The canonical represenation guarantees that any data with the same content (as defined in this document) reduces to an identical representation.

The purpose of the canonical representation is either streaming comparison of two data items or computation of cryptographic hash of data. So it is very unlikely to store the final canonical representation in its entirety or to decode it back to a data structure, though possible.

Requirements

  1. Should be easy to produce from a series of events or in-memory data structure that is an output of a parser or a decoder
    • Should not be necessary to implement a parser or a decoder just to produce a canonical representation
  2. The canonical representation is not to be decoded once created
    • So it doesn't need to be easy or efficient to decode
  3. The size of the representation don't need to be as compact as possible, though must not be unnecessarily huge
    • It is not for storage but streaming
    • That means no need to employ complex bit fiddling
  4. The representation must be self-contained, meaning no out-of-band data such as schemas must be required for the interpretation of the representation

Data Model

In this section, we define what constitutes content of data.

Primitive Types

  • Boolean
    • true or false
  • Unit
    • A type with a single () value
  • Integer
    • Arbitrarily large
  • Unicode string
  • Bytes
    • A sequence of unsigned bytes

Complex Types

  • Array
    • A sequence of values of possibly different types

Mapping of Typical Data Types

The data model above is quite restricted compared to many data models implied by data formats like JSON and YAML. So here is how typical data types are mapped to the canonical data model. This is a normative part of this specification.

Null

Many data models have null or similar. It is mapped to a unit in the canonical representation.

Map/Struct (a.k.a. Record)

A map or struct is represented with an array of arrays of length 2 representing key and value. The order of the key-value pairs should be consistent across generation of the canonical representation, resulting in the same order given the same set of key-value pairs.

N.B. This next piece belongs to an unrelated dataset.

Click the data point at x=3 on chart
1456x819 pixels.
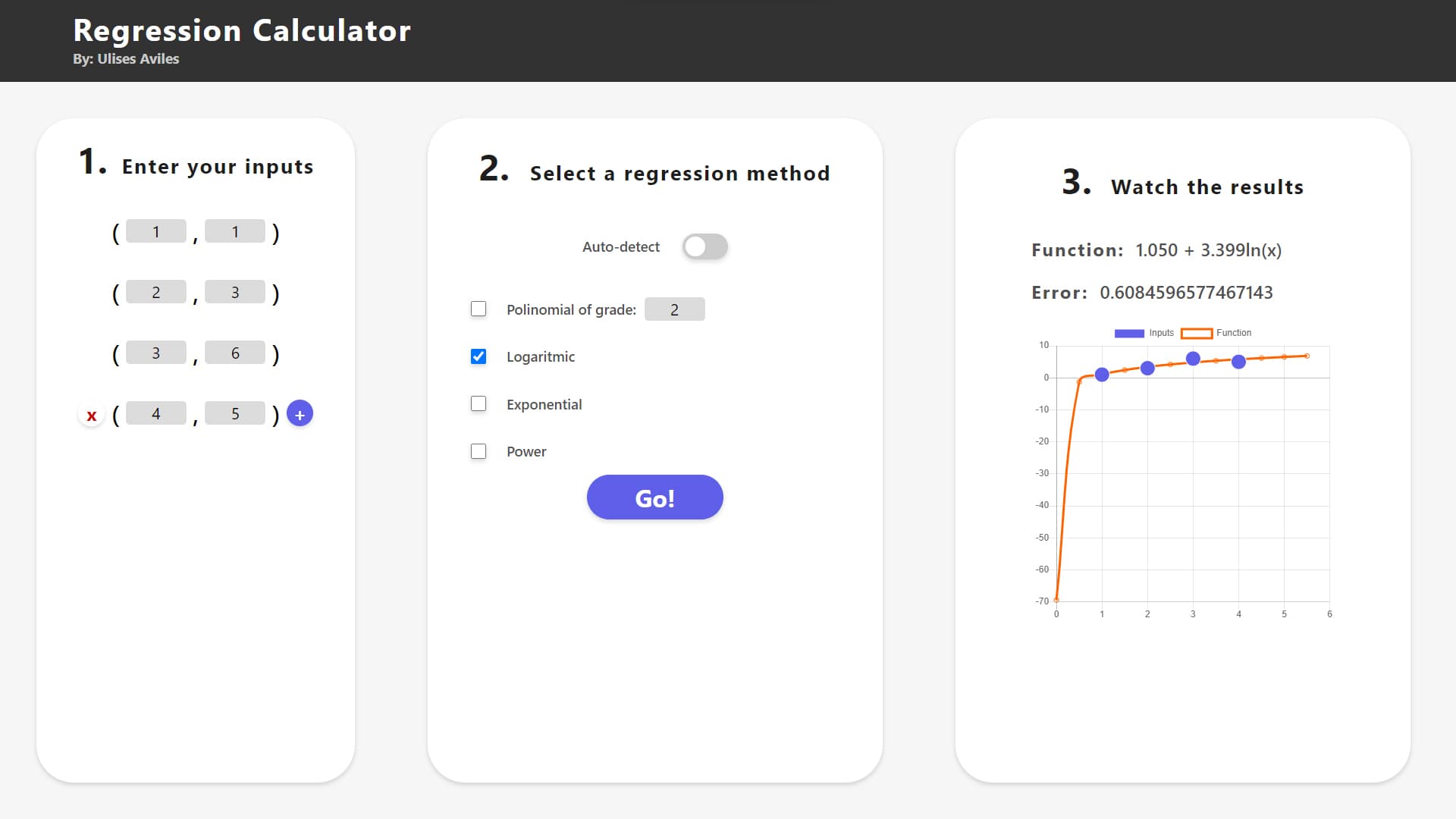[1193, 359]
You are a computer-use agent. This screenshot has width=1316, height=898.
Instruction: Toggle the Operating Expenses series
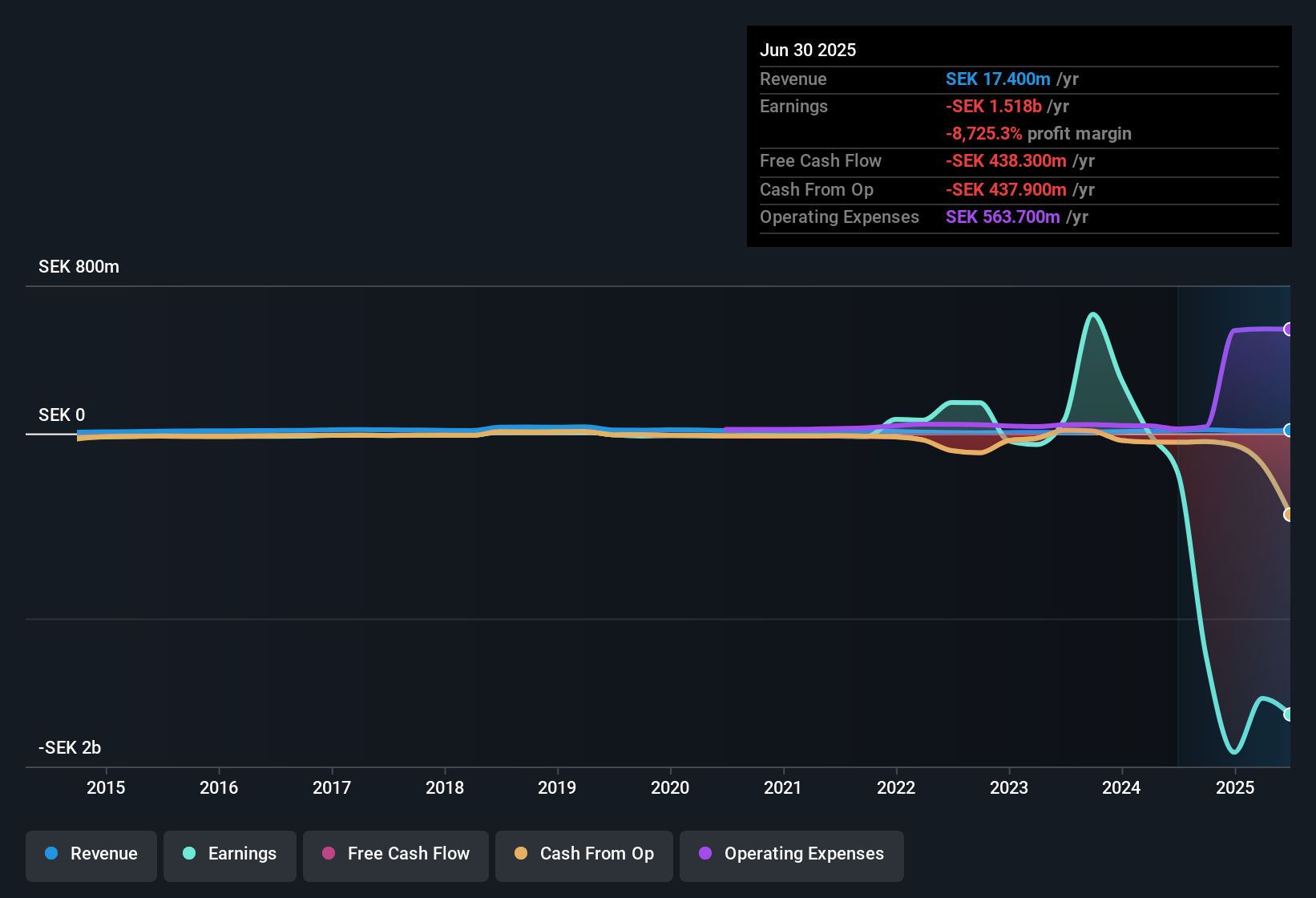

Only maps with integer or string keys are considered valid, and when generating a canonical representation:

  • Integers are sorted in ascending order
  • Strings are sorted in lexicographical order

Enum

Symbols are written out as strings.

Union

Unions are written out as an array of length 2. the first item is a discriminator that is in most cases either an integer or a string, and the second is the value.

Encoding

Once data is prepared against the data model specified above, the canonical encoding of the data is produced as defined in this section.

Base Rules

  • The encoding is byte oriented, meaning the order of byte values is significant while the order of bits in a byte isn't
  • A byte is non-negative integer, unless stated otherwise
  • Fixed size, multibyte items are written out their most signficant byte first (i.e. in big endian)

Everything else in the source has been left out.